When Personalization Misleads: Understanding and Mitigating Hallucinations in Personalized LLMs
Zhongxiang Sun, Yi Zhan, Chenglei Shen, Weijie Yu, Xiao Zhang, Ming He, Jun Xu
TL;DR
The work addresses the risk that personalization in LLMs distorts factual reasoning through representation entanglement between user history and knowledge. It introduces FPPS, an inference-time framework that Locates personalization-sensitive layers, Probes for entanglement, and Applies Adaptive Knowledge Steering to restore factuality while preserving personalization. To evaluate the approach, PFQABench jointly assesses personalized and factual question answering, revealing that FPPS substantially improves factual accuracy and maintains personalization across diverse backbones and personalization methods.
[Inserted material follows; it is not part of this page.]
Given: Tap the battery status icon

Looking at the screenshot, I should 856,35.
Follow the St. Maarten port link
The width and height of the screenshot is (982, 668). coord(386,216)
The findings demonstrate that personalization can undermine factual reliability and downstream learning, and FPPS offers a practical, low-overhead mitigation with broad implications for safe, epistemically responsible personalized AI systems.
Abstract
Personalized large language models (LLMs) adapt model behavior to individual users to enhance user satisfaction, yet personalization can inadvertently distort factual reasoning. We show that when personalized LLMs face factual queries, there exists a phenomenon where the model generates answers aligned with a user's prior history rather than the objective truth, resulting in personalization-induced hallucinations that degrade factual reliability and may propagate incorrect beliefs, due to representational entanglement between personalization and factual representations. To address this issue, we propose Factuality-Preserving Personalized Steering (FPPS), a lightweight inference-time approach that mitigates personalization-induced factual distortions while preserving personalized behavior. We further introduce PFQABench, the first benchmark designed to jointly evaluate factual and personalized question answering under personalization. Experiments across multiple LLM backbones and personalization methods show that FPPS substantially improves factual accuracy while maintaining personalized performance.